Question

Number of solutions of equation $\sin 9\theta =\sin \theta $ in the interval $\left[ 0,2\pi \right]$ is?

Answer 1

Hint: In the given question, we are given an equation in which we need to find the number of solutions. So, as we need to find the number of solutions, it is clear that the given equation has more than one solution. We will make use of some trigonometric identities in order to solve it.

Complete step by step answer:
According to the question, we are given an equation $\sin 9\theta =\sin \theta $and also given that $\theta $ lies in the interval $\left[ 0,2\pi \right]$. Therefore, it is clear that the solution would lie in the interval $\left[ 0,2\pi \right]$.
Now, let us consider the equation $\sin 9\theta =\sin \theta $ as below:
$\begin{align}
  & \sin 9\theta =\sin \theta \\
 & \Rightarrow \sin 9\theta -\sin \theta =0 \\
\end{align}$
Now, making use of the trigonometric identity which is $\sin C-\sin D=2\cos \left( \dfrac{C+D}{2} \right)\sin \left( \dfrac{C-D}{2} \right)$
Now, our expression on left-hand side would be
$\begin{align}
  & \sin 9\theta -\sin \theta =2\cos \left( \dfrac{9\theta +\theta }{2} \right)\sin \left( \dfrac{9\theta -\theta }{2} \right) \\
 & \Rightarrow 2\cos 5\theta \sin 4\theta \\
\end{align}$
Now, we need to equate the left-hand side of the expression to 0.
Now, here $\cos 5\theta =0$ and $\sin 4\theta =0$ .
Now,
$\begin{align}
  & \Rightarrow \cos 5\theta =0 \\
 & \therefore 5\theta =\left( 2n+1 \right)\dfrac{\pi }{2} \\
 & \Rightarrow \theta =\left( 2n+1 \right)\dfrac{\pi }{10} \\
\end{align}$
Now, taking n=0,1,2,3, … and now we need to substitute the values of n such that it doesn’t cross the interval.
Therefore, the values of $\theta $ are:
$\Rightarrow \dfrac{\pi }{10},\dfrac{3\pi }{10},\dfrac{5\pi }{10},\dfrac{7\pi }{10},\dfrac{9\pi }{10},\dfrac{11\pi }{10},\dfrac{13\pi }{10},\dfrac{15\pi }{10},\dfrac{17\pi }{10},\dfrac{19\pi }{10}$
So, here we get 10 values of theta.
Now,
 $\begin{align}
  & \Rightarrow \sin 4\theta =0 \\
 & \therefore 4\theta =n\pi \\
 & \Rightarrow \theta =\dfrac{n\pi }{4} \\
\end{align}$
Now, we can take all values of theta such that it does not cross the interval.
Therefore, the values of $\theta $ are:
$\Rightarrow \dfrac{\pi }{4},\dfrac{2\pi }{4},\dfrac{3\pi }{4},\dfrac{4\pi }{4},\dfrac{5\pi }{4},\dfrac{6\pi }{4},\dfrac{7\pi }{4},\dfrac{8\pi }{4}$
Therefore, by this there are 8 values of theta.
Therefore, total solutions of the given equation are 18.

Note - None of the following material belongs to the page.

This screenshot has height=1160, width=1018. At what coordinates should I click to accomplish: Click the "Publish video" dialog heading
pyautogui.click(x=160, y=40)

Note: Now, the most important thing that we need to keep in mind is that we take the appropriate values of n and remember to check that theta taken is from the given interval or not. Sometimes, we forget to check the interval and randomly try to check the solution for every value of n.